不知过了多久,我睁开眼,发现太阳已经偏西了。光线从树叶的缝隙里斜斜地射进来,变成了金黄的颜色,把溪水染成了蜜糖。水面上浮着一层薄薄的光,像是有无数只萤火虫在水面上跳舞。石头上的青苔也变了颜色,从翠绿变成了墨绿,像是被时间染旧了。
我站起来,沿着溪边往回走。走到半路,看见一块大石头,上面刻着“清风潭”三个字。字是红色的,已经有些斑驳了。石头旁边,有一棵老松树,树干很粗,两个人合抱都抱不住。树皮裂成一块一块的,像老人的手背。我伸手摸了摸,粗糙的,温温的,像是还带着太阳的余温。树底下有一片阴凉,凉得有些发冷,像走进了山洞里。
我忽然想起一句诗:“坐看苍苔色,欲上人衣来。”王维写的。
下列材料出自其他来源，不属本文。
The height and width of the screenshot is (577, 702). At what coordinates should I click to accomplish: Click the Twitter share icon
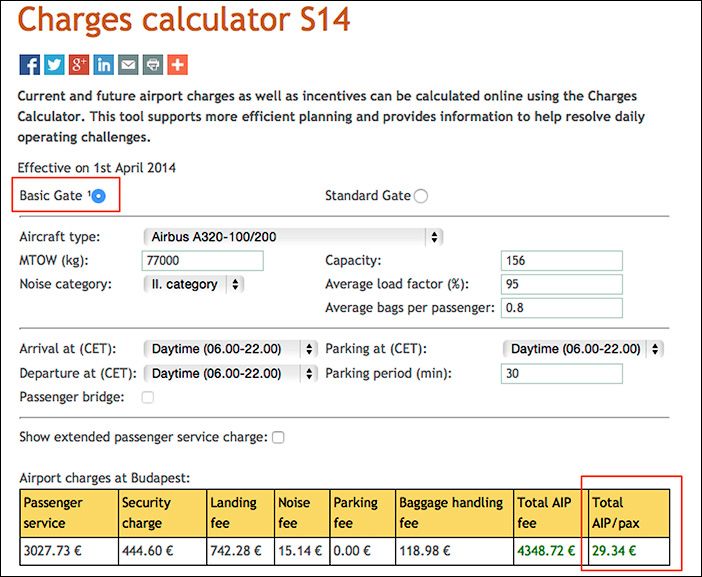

虽然说的是雨后的青苔,但那种润润的、凉凉的、像是要渗进衣服里的感觉,和此刻的石阶、树影、水汽,何其相似。古人大概也曾在这样的地方,坐过一下午,不说话,不想事,只看着溪水,看着树影,看着云从头顶飘过去。然后,就把这些写进了诗里。而我们,只能把这些写进记忆里,在某个燥热的夜晚,再翻出来,凉一凉自己。
天快黑了,暮色从山谷里升起来,像一层薄薄的纱,把远近的山都罩住了。溪水的声音变得低沉了些,像是累了,在轻轻地喘息。我回到车上,发动引擎,临走前,又回头看了一眼。黄柏塬藏在暮色里,模糊了,安静了,像一幅褪了色的水墨画,在窗玻璃上,慢慢地隐去。
我想,我还会来的。不是为了看什么风景,只是为了再听听那溪水的声音,再摸摸那古木的树皮,再让那凉意,从指尖,一直凉到心里。